Drop the pictures; give again exactly the lines from the one holding "You are a computer-use agent." through the end of the data.

=== RECORDS SUPPLIED ===

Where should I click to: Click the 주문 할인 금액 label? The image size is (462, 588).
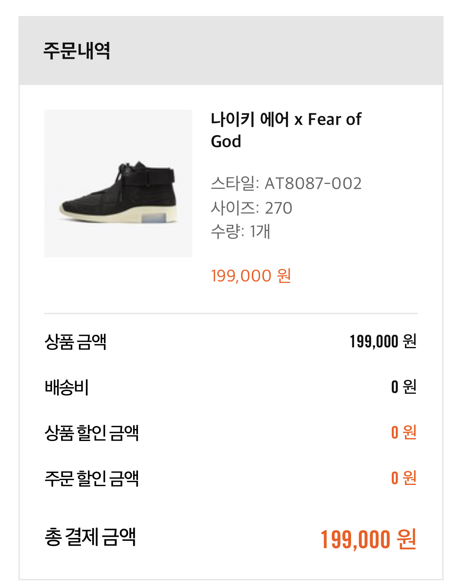tap(92, 478)
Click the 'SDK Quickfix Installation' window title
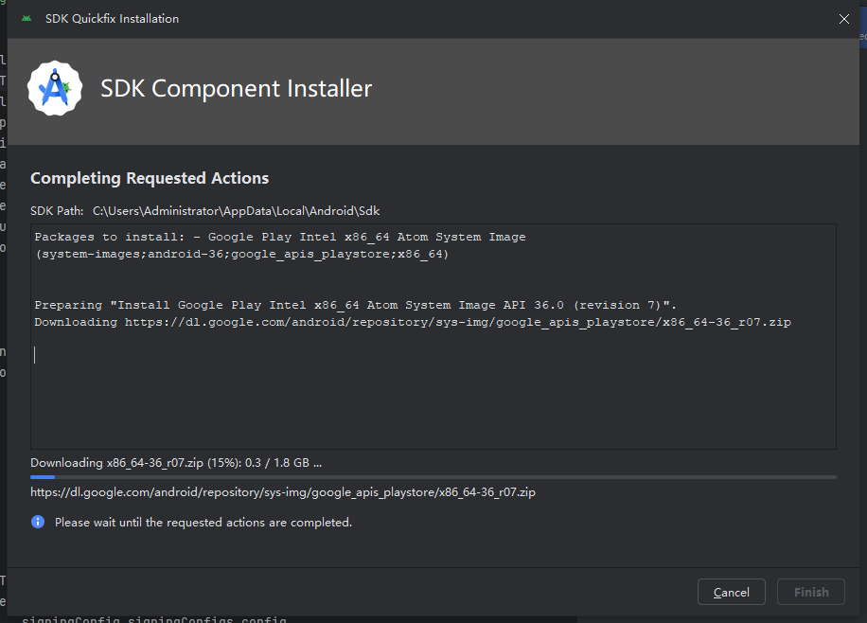 coord(112,19)
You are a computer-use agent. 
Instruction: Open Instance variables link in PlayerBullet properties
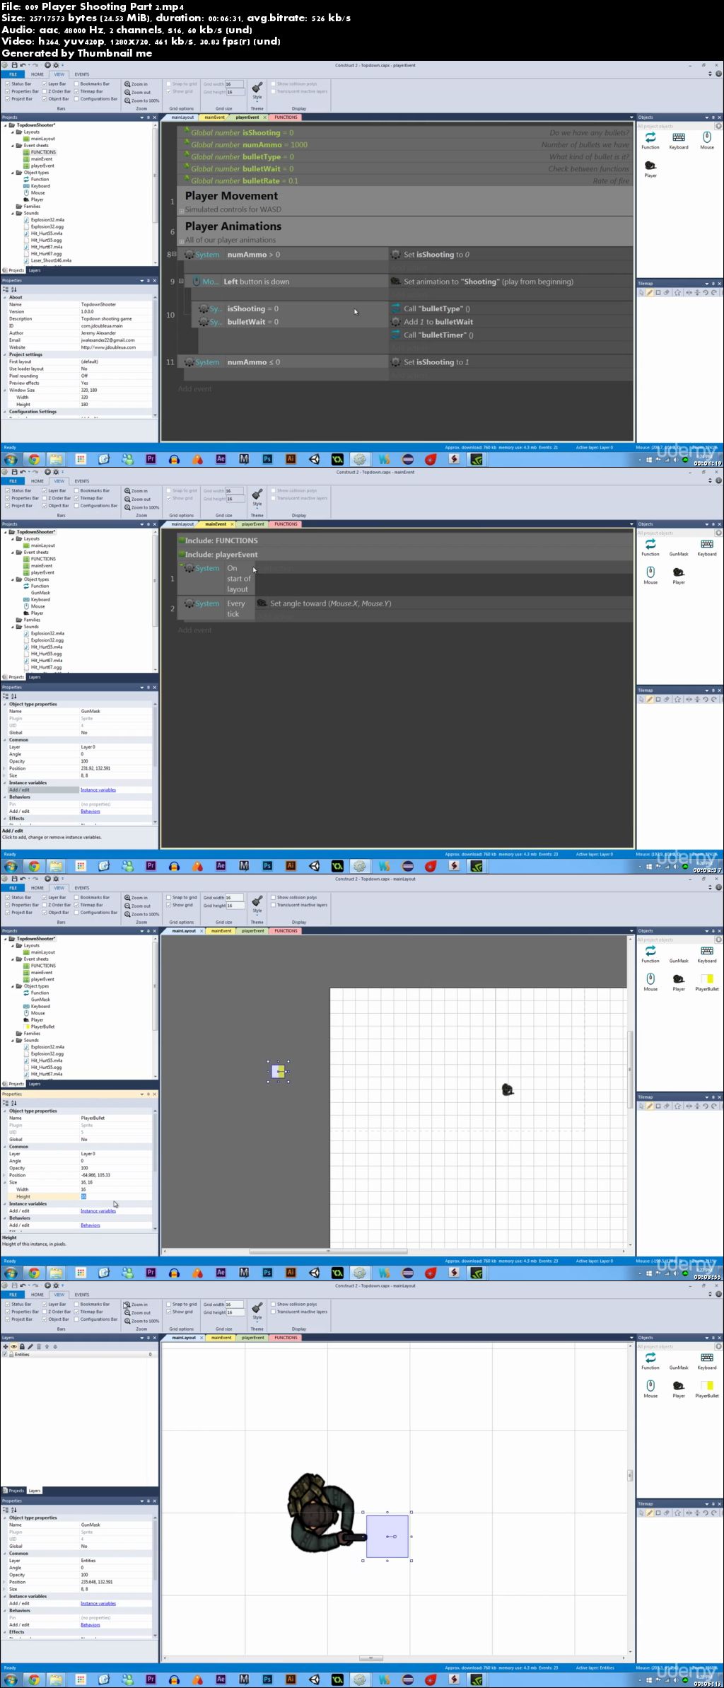(98, 1211)
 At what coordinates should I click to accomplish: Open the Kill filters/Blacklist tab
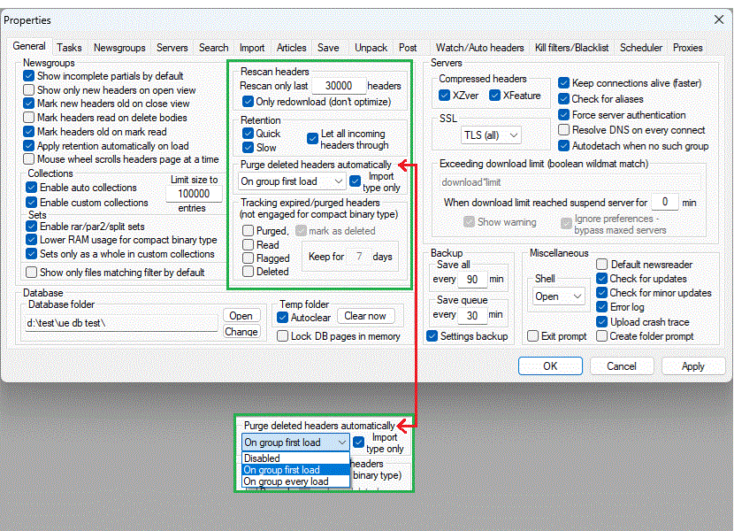571,48
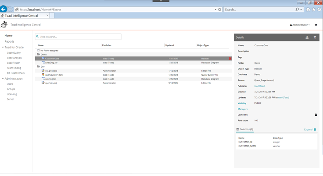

===

- [SOLUTION FOR THIS EXERCISE]
You are a computer-use agent. 
Instruction: Open Instance variables link in PlayerBullet properties
(98, 1211)
 At what coordinates should I click to accomplish: Open the Kill filters/Blacklist tab
571,48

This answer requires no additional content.